Email of the day on cash holdings and the Wall Street leash effect
Comment of the Day

December 09 2021

Commentary by Eoin Treacy

Email of the day on cash holdings and the Wall Street leash effect

I'm a returning subscriber from the 2005-2014 timeframe. Just listened to today's commentary. I'm well positioned in commodities and emerging markets (especially Indonesia and SE Asia). When the big tech stocks and dollar do finally rollover, won't that take down everything, including what I'm holding? In effect, is it better to sit and wait where I am -- or move to cash now and buy back into commodities/emerging markets when the current bull market in tech and the dollar ends? Would be grateful for any comment or guidance you might have. Thanks.

Eoin Treacy's view

Welcome back! I’d also like to welcome to all our new subscribers. It’s an uncertain time for many investors and I will strive to make sense of the world as markets incorporate and evolve past the pandemic era.

In last night’s video I discussed the pull of valuations present in many ex-US markets. We are beginning to see individual currencies appreciate in Asia, as they take their lead from the Renminbi’s recent strength. That will attract attention from investors already pre-disposed to invest in emerging markets.

Several commodity related markets are also firming as they tackle spikes in inflation. Countries like Brazil, South Africa, Chile, and Indonesia will be cutting spending below pre-pandemic levels in 2022. That should lend support to their respective currencies and balance of payments data should improve as commodity reprices hold most of their gains. That should help to flatter the performance of their respective stock markets. A catch-up rally is overdue.

Wall Street’s leading eight companies have a combined market cap of $12.2 trillion. It’s impossible to get to that level without most global investors having positions. When they roll over it will have a significant contagion effect on everything else. There is no helping that. However, they do not exhibit top formation development at present and the FANGMANT relative to the NYSE ratio broke out to new highs this week.

Despite short-term overbought conditions on stocks like Apple, the largest companies continue to thrive.

In any future bear market, the most leveraged portions of the market will suffer most. Ex-US markets are under-owned and less leveraged. They will not be immune, but are unlikely to fall as much and will bounce back faster. Until they roll over, the push factor is less likely to emerge to fuel outsized moves into ex-US markets.

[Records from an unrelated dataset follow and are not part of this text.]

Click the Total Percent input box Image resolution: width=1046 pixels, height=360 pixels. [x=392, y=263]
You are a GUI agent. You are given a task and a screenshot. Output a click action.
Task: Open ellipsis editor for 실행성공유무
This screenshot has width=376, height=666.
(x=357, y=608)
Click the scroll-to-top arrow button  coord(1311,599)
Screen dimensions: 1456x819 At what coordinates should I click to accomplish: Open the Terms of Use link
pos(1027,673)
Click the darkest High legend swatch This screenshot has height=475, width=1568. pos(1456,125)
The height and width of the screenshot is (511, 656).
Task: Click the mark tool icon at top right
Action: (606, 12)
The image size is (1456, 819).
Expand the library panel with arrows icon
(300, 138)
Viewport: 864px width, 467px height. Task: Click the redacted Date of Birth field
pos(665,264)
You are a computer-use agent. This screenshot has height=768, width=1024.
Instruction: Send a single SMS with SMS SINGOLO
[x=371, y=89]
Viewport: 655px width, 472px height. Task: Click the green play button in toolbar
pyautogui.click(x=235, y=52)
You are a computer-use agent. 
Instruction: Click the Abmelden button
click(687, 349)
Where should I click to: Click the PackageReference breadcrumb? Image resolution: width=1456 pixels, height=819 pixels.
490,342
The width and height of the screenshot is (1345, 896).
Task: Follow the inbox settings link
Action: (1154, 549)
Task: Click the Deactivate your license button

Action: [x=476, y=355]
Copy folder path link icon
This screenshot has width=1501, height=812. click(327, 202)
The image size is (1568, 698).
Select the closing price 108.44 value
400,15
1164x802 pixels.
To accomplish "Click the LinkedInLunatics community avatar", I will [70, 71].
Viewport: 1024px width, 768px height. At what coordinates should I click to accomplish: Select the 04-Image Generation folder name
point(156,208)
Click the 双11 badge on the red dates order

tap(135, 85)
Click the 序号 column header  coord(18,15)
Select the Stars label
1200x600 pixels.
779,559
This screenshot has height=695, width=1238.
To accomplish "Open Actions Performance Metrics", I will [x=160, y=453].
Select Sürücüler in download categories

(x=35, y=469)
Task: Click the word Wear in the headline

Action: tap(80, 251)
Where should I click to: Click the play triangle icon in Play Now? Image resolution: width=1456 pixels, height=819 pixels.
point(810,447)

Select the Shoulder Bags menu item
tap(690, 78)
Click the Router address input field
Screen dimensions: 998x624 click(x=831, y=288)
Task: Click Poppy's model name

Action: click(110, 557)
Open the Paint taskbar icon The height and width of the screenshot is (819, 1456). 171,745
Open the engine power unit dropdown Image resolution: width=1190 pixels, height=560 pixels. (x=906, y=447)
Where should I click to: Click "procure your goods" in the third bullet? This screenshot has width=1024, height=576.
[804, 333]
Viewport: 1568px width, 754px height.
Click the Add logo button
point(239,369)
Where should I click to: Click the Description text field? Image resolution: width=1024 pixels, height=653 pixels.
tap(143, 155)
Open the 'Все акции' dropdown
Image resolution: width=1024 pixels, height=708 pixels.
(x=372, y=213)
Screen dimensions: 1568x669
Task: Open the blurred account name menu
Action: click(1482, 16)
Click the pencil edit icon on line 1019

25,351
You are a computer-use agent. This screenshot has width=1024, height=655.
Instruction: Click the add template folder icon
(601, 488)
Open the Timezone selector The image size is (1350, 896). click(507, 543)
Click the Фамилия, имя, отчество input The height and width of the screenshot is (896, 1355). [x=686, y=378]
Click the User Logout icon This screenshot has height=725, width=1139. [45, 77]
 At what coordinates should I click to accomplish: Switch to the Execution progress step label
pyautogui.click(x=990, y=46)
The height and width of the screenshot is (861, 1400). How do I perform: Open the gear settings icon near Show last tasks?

That’s normal in any bull market. The first psychological perception stage of a new bull market is disbelief. That’s where we are now. The crowd does not believe in the potential for ex-US to outperform and does not believe the narrow tech sector could ever disappoint. The next stage is acceptance. We are not there yet so the bull market in commodities and ex-US assets is still in its infancy.

The most important factor for highly appreciated assets is the trajectory of interest rates. The post Global Financial Crisis environment resulted in the Japanisation of Europe. It is possible that the post pandemic world will result in the Japanisation of the USA.

 The Federal Reserve is talking a good game about normalising interest rates, but debt servicing costs recovered to pre-pandemic levels this year. Every 100-basis point rise in yields results in servicing costs rising by about $110 billion or 20%.

That’s assuming the quantity of debt remains static. When we take the rising costs of Medicare and social security into account there is a massive ongoing funding requirement. That’s before we even begin to think about the spending programs proposed to forgive student debt, pay for childcare, fund climate action and ease social divisions.

The Fed may go ahead and accelerate the taper and raise rates once for the sake of appearances but how much can they really raise rates when the impact on the bond market would be so profound? That suggests inflation will need to trend higher for years before the Fed and the population at large are willing to make the sacrifices necessary to correct the fiscal condition. That could take a long time because the condition of the polity remains heavily divided with both sides convinced of the rightness of their actions.
It’s usually unproductive to question the sustainability of a bull market until we have evidence liquidity is in fact tightening. High yield spreads are attempting to breakout and are currently pausing in the region of the trend mean. Market strife generally accompanies moves above 500 basis points.